Proximité ou distance
En tant que sociologue et planificatrice, Joëlle Zimmerli s’occupe des questions de la vie en commun. Elle est convaincue qu’une urbanisation intelligente favorise un bon voisinage.
Quels types de voisins avez-vous?
J’ai un voisinage mixte: six voisins habitants et des bureaux à l’étage inférieur. On se rencontre dans les escaliers, on se connaît.
Vivez-vous de manière anonyme en milieu urbain?
Non, je connais mes voisins. L’anonymat est un terme difficile. Mes études montrent qu’il existe toujours beaucoup d’échanges en ville, en dépit du nombre réduit de contacts entre voisins. L’anonymat n’est pas vraiment un problème en Suisse. Il est évidemment plus facile de se soustraire aux contacts avec les voisins dans un immeuble locatif que dans un quartier avec des maisons unifamiliales. La question est de savoir jusqu’à quel point les échanges s’effectuent. On ne reçoit peut-être pas son voisin pour le dîner. Toutefois, il peut arroser les fleurs durant les vacances.
Comment avez-vous grandi?
Dans un quartier avec maisons bifamiliales où on se connaissait relativement bien. Mais, la distance est aussi très forte dans ces endroits. Chacun a son jardin à côté de celui du voisin. En tant qu’enfant, on doit rester dans celui de la famille. On aime séjourner dans les passages entre les maisons, ce sont les espaces de voisinage intéressants.
Le thème du voisinage gagne-t-il en importance en raison de la densification?
Non, dans un quartier avec des maisons unifamiliales, le voisinage a toujours été un thème dominant, bien qu’il s’agisse d’une des formes d’habitation les plus dispersées. Le thème des distances prend toutefois de l’ampleur. Le plus important est de savoir comment parvenir à créer dans un avenir proche des réseaux de voisinage et une athmosphère animée, lorsqu’on construit un grand lotissement qui abritera 200 à 300 personnes. Le voisinage ne prend pas davantage d’importance, mais il faut y réfléchir différemment.
Comment planifier un lotissement pour favoriser la vie en commun?
Il n’existe pas de réponse bateau à cette question. Tout dépend de l’emplacement du lotissement: dans un village, une agglomération ou une ville et aussi de sa situation dans la ville. Dans un emplacement très mixte au centre-ville, vous avez automatiquement une forte intégration dans un environnement. Les chemins d’accès dans lesquels on peut se rencontrer à l’extérieur sont généralement importants. Les enfants sont toujours le moteur des relations de voisinage. Ils jouent ensemble et favorisent ainsi les relations entre leurs parents. Une partie de la famille contribue aux relations de voisinage. Le plus difficile est de savoir comment favoriser le voisinage chez les adultes et quels espaces communs on peut créer pour les adultes. Ces espaces doivent être souvent gérés.
Il est donc opportun d’investir dans la cohabitation entre voisins à l’intérieur du lotissement?
Oui. Les immeubles moins bien situés peuvent ainsi devenir plus compétitifs, ou le propriétaire peut louer les appartements un peu plus cher. D’une manière générale, la fluctuation des locataires diminue, les gens deviennent plus sédentaires.
«Il faut trouver un équilibre entre la proximité et la distance. Plus on est proche, plus le potentiel de conflits est important.»

#### Travail demandé:
1 > Les affirmations (a), (b) et (c) concordent-elles avec l’entretien sur le voisinage ? Répondez à chacune par oui ou par non, en citant les mots de l’entretien qui tranchent.
(a) Joëlle Zimmerli a grandi dans un quartier de maisons unifamiliales.
(b) Selon elle, l’anonymat n’est pas vraiment un problème en Suisse.
(c) Elle estime que la densification donne davantage d’importance au voisinage.
2 > Rédigez la suite de l’entretien sur le voisinage, à partir de sa dernière citation.
Les données ci-dessous constituent un matériau distinct de l’entretien sur le voisinage.

#### Lignes de données:

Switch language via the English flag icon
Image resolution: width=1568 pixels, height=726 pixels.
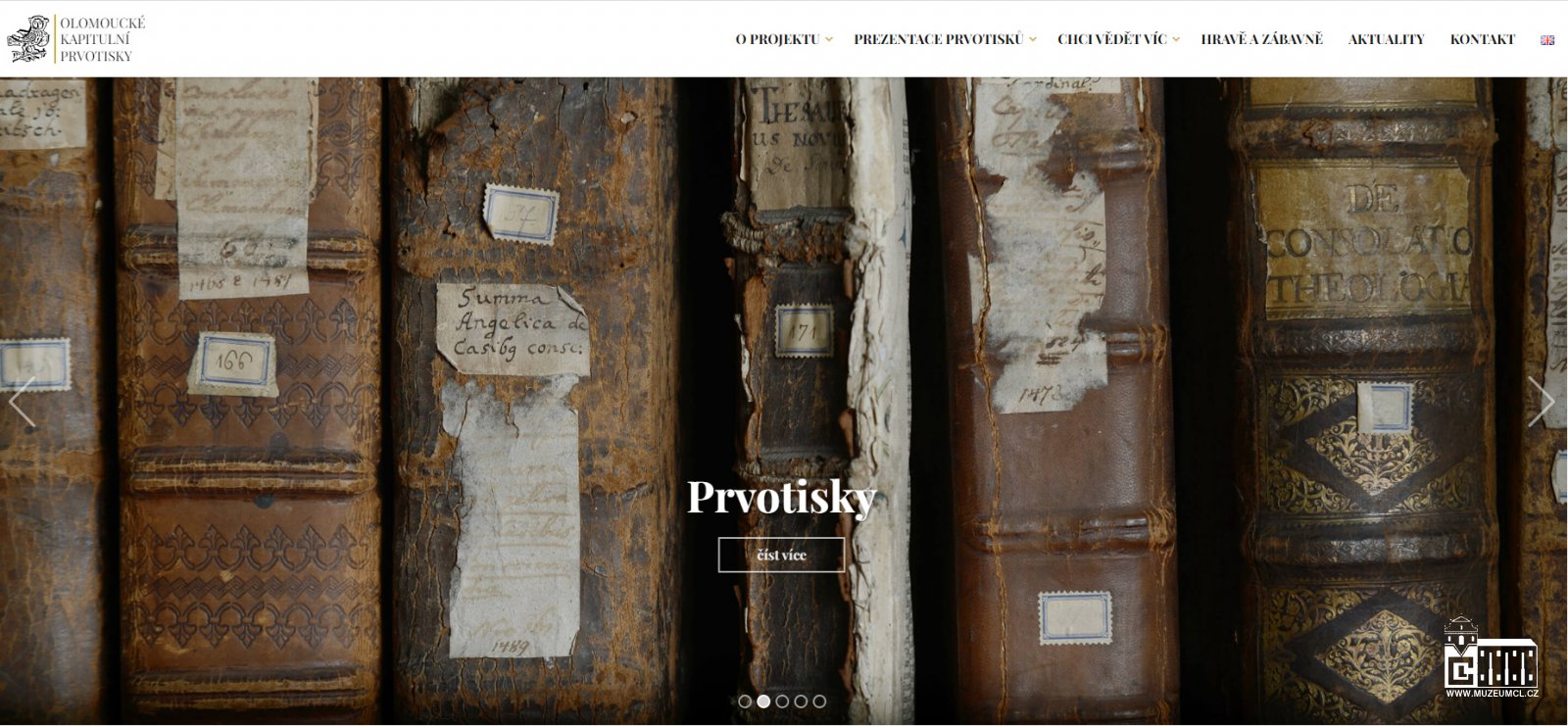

#### Les réponses:
1 >
(a) Non : « Dans un quartier avec maisons bifamiliales où on se connaissait relativement bien. »
(b) Oui : « L’anonymat n’est pas vraiment un problème en Suisse. »
(c) Non : « Le voisinage ne prend pas davantage d’importance, mais il faut y réfléchir différemment. »

2 >
Plusieurs nouveaux lotissements denses voient le jour actuellement. Comment trouver le juste équilibre entre proximité et distance?
Quand des gens vivent plus près les uns des autres, il faut une distanciation physique plus forte. L’espace privé avec ses possibilités d’intimité est de la plus haute importance. Le concept de maison unifamiliale avec de grandes fenêtres n’est pas souvent adapté dans les lotissements avec un espacement réduit, notamment au rez-de-chaussée. Il est désagréable que ceux qui traversent le lotissement puissent regarder ce qui se trouve sur la table du voisin. La première réaction des locataires dans les appartements trop ouverts est de se distancier. Ils accrochent des rideaux ou des nattes. La question décisive est la suivante: comment l’architecture peut-elle créer les conditions cadres permettant de réduire le plus possible le besoin de distanciation individuelle?
Quel rôle joue la composition d’un lotissement?
Plus un lotissement est grand, plus il est important d’avoir un bon mélange des différentes classes d’âges et de revenus. Plus un lotissement est petit, mieux le voisinage doit être harmonisé. Dans un environnement urbain, les gens sont moins sensibles parce qu’ils peuvent mieux s’éviter. Dans les quartiers d’habitation, le besoin de pouvoir s’identifier avec le voisinage, notamment dans la maison, est plus important. Il faut se demander quel est le dénominateur commun.
Quel rôle joue la relation avec le voisin pour mon bien-être?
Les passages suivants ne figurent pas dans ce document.